Doug Thompson

Small-town bitterness
By Doug Thompson

Columnist Paul Krugman of the New York Times may be too liberal for many, but he’s rarely flat wrong.
In fact, such missteps are so rare that his outright flops deserve some mention.
His Sept. 4 column deserves some mention.
“What struck me as I watched the (Republican) convention speeches, however, is how much of the anger on the right is based not on the claim that Democrats have done bad things, but on the perception — generally based on no evidence whatsoever — that Democrats look down their noses at regular people.
“Thus Mr. (Rudy) Giuliani asserted that Wasilla, Alaska, isn’t ‘flashy enough’ for Mr. (Barack) Obama, who never said any such thing. And Ms. Palin asserted that Democrats ‘look down’ on small-town mayors — again, without any evidence.”
I beg to differ.
Here’s the first statement out of Obama’s campaign headquarters after Sarah Palin, governor of Alaska, was announced at John McCain’s vice-presidential pick. It’s verbatim:
“Today, John McCain put the former mayor of a town of 9,000 with zero foreign policy experience a heartbeat away from the presidency.”
I winced when I read it that day, Aug. 29. To his credit, Obama did too. He was boarding a plane when the statement was issued and pulled it as soon as he hit the ground.
Most Arkansans, for instance, live in towns with fewer than 9,000 people. I reminded a Democratic friend of mine that Obama was in trouble in small-town America. Perhaps, I suggested, it wasn’t a good idea to imply that being mayor of a small town was a valid criticism when your guy has never been mayor of anything.
I was overreacting, my friend told me. Palin’s record was fair game and it should be noted that she’d just chased a few moose out of people’s yard before becoming governor of Alaska.
Obama would be better off today if he’d chased a few moose too, I replied.
Then there were Obama’s famous “bitter” remarks, that small-town voters in Pennsylvania “cling to guns or religion or antipathy to people who aren’t like them or anti-immigrant sentiment or anti-trade sentiment as a way to explain their frustrations.”
He’ll never live that one down.
I don’t think McCain, Palin, Giuliani, and Mitt Romney played much of a role in the Democratic primary. That’s the one where Obama got killed in many a primary by small town voters. However, Democratic rules split those results. This allowed him to win the nomination with delegates from near-unanimous caucuses, which are dominated by party zealots.
The net effect: Small town voters were told that some Democratic state results are more equal than others.
Republicans don’t conjure up the distain small town America feels from leading Democrats. They exploit it. They hide their own distain better. That’s fair game too.
Implying that Republicans have pulled this same trick on small town voters since Richard Nixon was president is to imply those voters are gullible dupes. That doesn’t exactly help, either.

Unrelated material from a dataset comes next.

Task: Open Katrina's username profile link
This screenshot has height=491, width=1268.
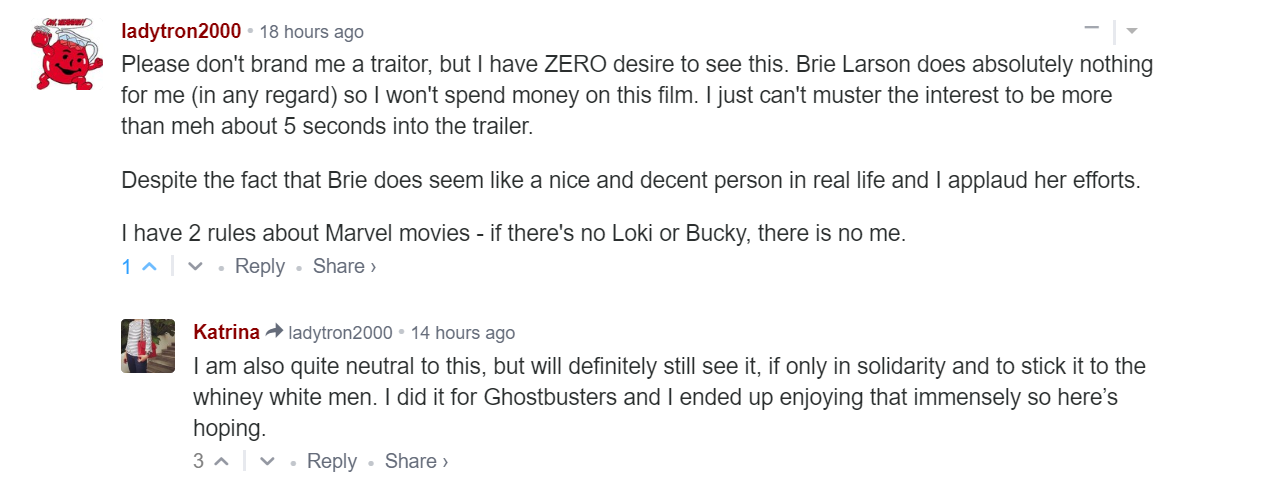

The success of this exploit’s beginning to show. Pollster.com overlays state-by-state polling results with Electoral College votes. For weeks, the site’s tally showed Obama with 260 electoral votes. That’s just 10 less than the 270 needed.
Pollster.com’s map on Monday showed Obama with 243 electoral votes, 27 less than needed.
Sure, McCain got a bounce from his convention. Obama got a bounce from his too. Still, Democrats slid by 17 electoral votes in a poll tally so merciful to their side that Arkansas is still listed in the “lean Republican” column instead of the “strong Republican,” where it belongs.
Democrats brag about how their voter registration is up. That’s nice. That means that Obama’s meaningless advantage in the popular vote will be more impressive.
Obama will win the popular vote. Driving up the margin of his victory there will help make the case someday for a constitutional amendment to change the way presidents are elected. It will not help him win the Electoral College.
Small town America is a declining force in U.S. Presidential elections, but it hasn’t faded away yet.
“Thou calledst me dog before thou hadst a cause. But since I am a dog, beware my fangs.”